Qué grato escuchar los planes de los jóvenes, su desinhibida
temporalidad, su ambicioso futuro. Pero aquí
pensamos en la literatura, este fogoso introito, esta desavenencia
con el día de mañana.
Se nos mueren los versos en las manos, cuando los tenemos en la punta
del sagrado arte
y llegan abrasados y cobardes al cristal líquido y sus liquidaciones.
Ah, escuchamos la guitarra de Boston,
More Than A Feeling y todo cobra un sentido como
enclavado en una caja de pino,
como a dos metros bajo tierra, un sentido averno y complaciente; una
diabólica misantropía nos invade.
El poeta usa el piolet (cosas del teclado) y escala su árbol secuoya como
un vampiro
diletante o sobrealimentado, se va leyendo a medida que redacta el
epílogo de siempre,
la modernización extenuante, qué jerigonza apalabrada como en un
lenguaje sin argumentos para la verdad, un arameo
incorrupto: fuera del cono de luz de Mexicali, la polifonía del persa,
las galletas persas cocinadas por la mismísima Parvaneh.
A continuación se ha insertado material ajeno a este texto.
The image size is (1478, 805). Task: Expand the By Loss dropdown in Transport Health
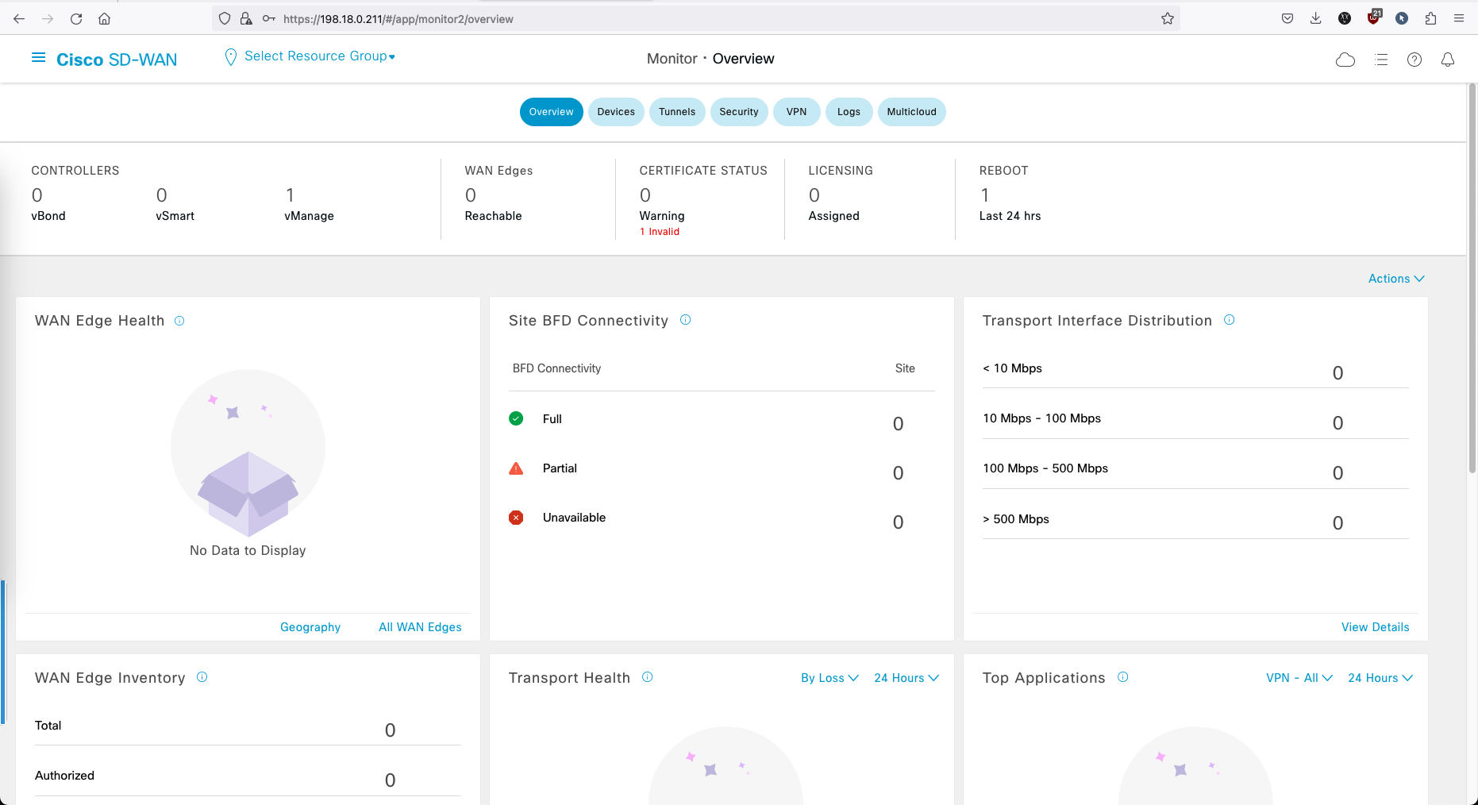coord(829,678)
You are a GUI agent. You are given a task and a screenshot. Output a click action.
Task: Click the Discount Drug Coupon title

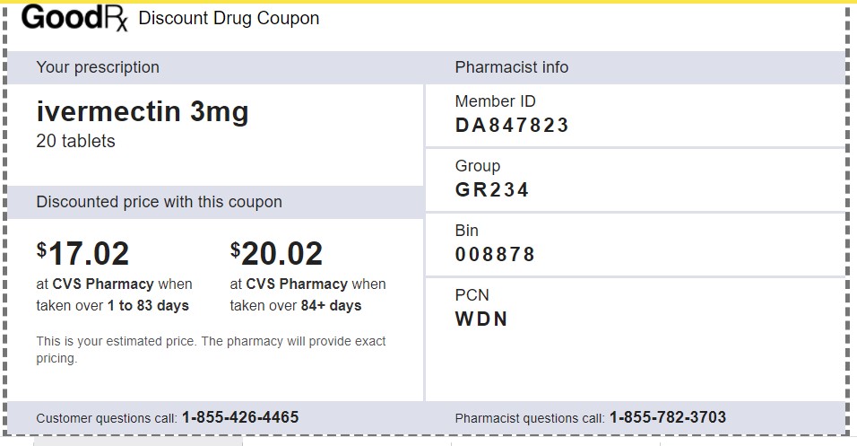[x=229, y=18]
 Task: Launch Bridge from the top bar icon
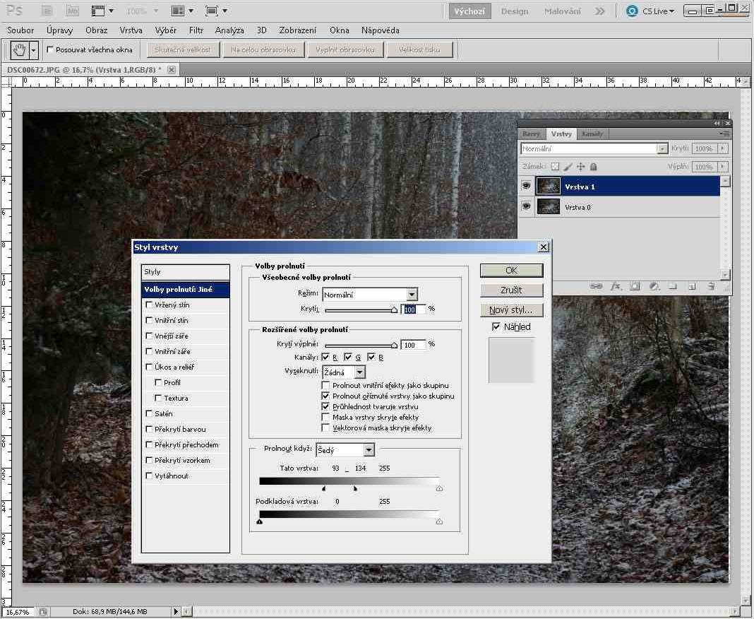[47, 11]
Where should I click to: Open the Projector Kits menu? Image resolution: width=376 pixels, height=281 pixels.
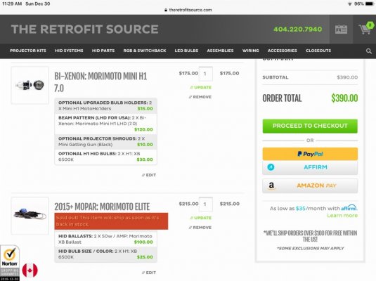(28, 51)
Ha visto pasar a Jordan con su séquito de (¿mariposas?, ¿luciérnagas?) Amor
–que sí.
Iba silbando una melodía irregular, desquiciada para su gusto: es por
el método del rap. No es que fuera
en su tabla de skate con el pelo negro rolando a babor, desafiando al
viento corsario del pequeño Walden, su romántica
visibilidad, iba entonando salves bajo un granizado de metralla indolora,
un pensamiento
sintáctico la cobijaba de su propio fuego amigo, el clásico retorno.
Dicen que el mundo se repite tantas veces. En un instante el mundo es
una aparición: los fantasmas
existen en el plano negativo de la realidad, hacen cola en la taquilla
como un alma cualquiera (para ver a dios). Dicen que todo se repite
alguna vez. Y el ángel lo recuerda, acude al bar a tomarse
una soda, se refresca las alas en la fuente, discute las maravillas de
la obra, toma nota de cada símbolo en la arena.
Y la montaña crece envilecida, no cartesiana, más torcida y
descarriada:
no es viable, pero encuentra otra solución, asume el diálogo con las
musas con naturalidad monástica,
edifica una cartuja en el museo y consigue una performance seca,
libertaria. Hay que situarse en el sistema solar y comenzar a mapear
superficies con esmero,
identificar las soberbias cordilleras venusianas, los masivos cráteres,
la personalidad de Encélado o el espacio
cinematográfico de Ganímedes. Esto es un Lope de Vega cósmico, la
metamorfosis en veinticuatro horas de terror.
El poema ha sido despiezado por el cazador, escriturado en el notario,
condensado como leche condensada; y ella
lo lee con la boca pequeña, rehaciendo un mohín angelical que termina
antes de tiempo en una sonrisa
decidida a acabar con las miserias de la creación.